= Adendorff Trek =

The Adendorff Trek was a late 19th-century attempt by Afrikaners to establish a Boer Republic in Mashonaland, part of modern-day Zimbabwe. This initiative, which took place between 1890 and 1891, involved political manoeuvres, diplomatic interventions, and military engagements, illustrating the competing colonial interests of the British South Africa Company (BSACo), Afrikaners, and Portuguese forces during the period of the Scramble for Africa.

== Background ==
The trek was led by a group of Afrikaners who sought to cross the Limpopo River to create a Boer Republic in what would later become Southern Rhodesia. Publicity in the Transvaal Observer brought the matter to the attention of key figures such as Cecil Rhodes, Sir Henry Loch (the British High Commissioner at the Cape), and Paul Kruger (President of the South African Republic).
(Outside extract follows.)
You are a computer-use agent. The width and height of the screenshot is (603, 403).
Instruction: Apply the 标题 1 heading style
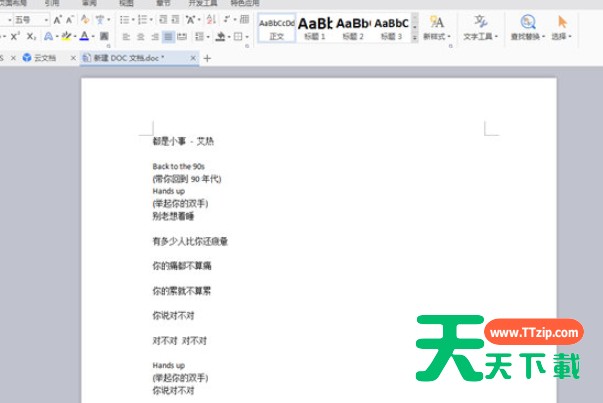pos(315,26)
At a meeting on 21 March 1890 at Blignault’s Point on the Vaal River, Kruger’s threats to confiscate the trekkers' land were sufficient to halt plans for the 1890 expedition.

== Renewed attempt in 1891 ==
On 24 June 1891, Col. Ignatius Ferreira led an armed group of Afrikaners to the Limpopo River with plans to invade Mashonaland and proclaim a Republic. This action prompted a response from the BSACo Police. The leaders were arrested, while Dr Jameson, representing BSACo, persuaded the remaining trekkers to disperse. Those willing to settle peacefully and obey local laws were later allowed to remain in Mashonaland.

== Portuguese threat in Manicaland ==
At the same time, BSACo faced challenges from Portuguese forces in Manicaland. On 15 November 1890, Portuguese officials Col. J.C. Paiva de Andrada and Gouveia coerced Chief Mutasa into revoking his concession with BSACo. BSACo forces, led by Capt. P.W. Forbes, arrested the Portuguese officials and dispersed their followers, an action that escalated tensions between Portugal and Britain.Mazarire 1992, p. 87. By early 1891, the Portuguese military advanced toward Macequece but suffered heavy losses due to disease and supply shortages.

== Military and diplomatic efforts ==
Lieut-Col Pennefather, commanding BSACo Police, and other officers were dispatched to counter both Boer and Portuguese threats. Fortifications were built along key points, including drifts on the Limpopo River and the strategic Naka Pass. Telegraph lines were extended to improve communication, and reinforcements were sent to secure vulnerable areas. Despite limited resources, BSACo’s strategy of diplomacy and military preparedness succeeded in averting direct conflict.

== Key incidents ==
1. Arrest of Boer Leaders: On 24 June 1891, Col. Ferreira and a small group of Boers crossed the Limpopo River into BSACo territory but were promptly arrested by Surgeon-Lieut E. Goody. The main Boer force remained on the southern bank, and Dr Jameson’s negotiations persuaded them to disband.
2. Defence of Manicaland: BSACo’s proactive measures, including constructing roads and defensive positions, thwarted Portuguese advances. Capt. H.M. Heyman’s force at Penhalonga played a key role in securing the region.

== Aftermath ==
The resolution of threats from both the Afrikaners and the Portuguese allowed BSACo to consolidate its control over Mashonaland. Many Afrikaner settlers integrated peacefully into the region. However, the company’s financial pressures led to the downsizing of its police force by late 1891. The Adendorff Trek highlighted the complex interplay of colonial interests and the challenges of maintaining territorial control during the era.

== Legacy ==
The Adendorff Trek and its related events underscore the geopolitical tensions in Southern Africa during the late 19th century. The attempted incursions from both Afrikaners and Portuguese forces illustrated the competing visions for territorial control and governance in the region. BSACo’s successful navigation of these challenges further solidified its influence over what would become Southern Rhodesia.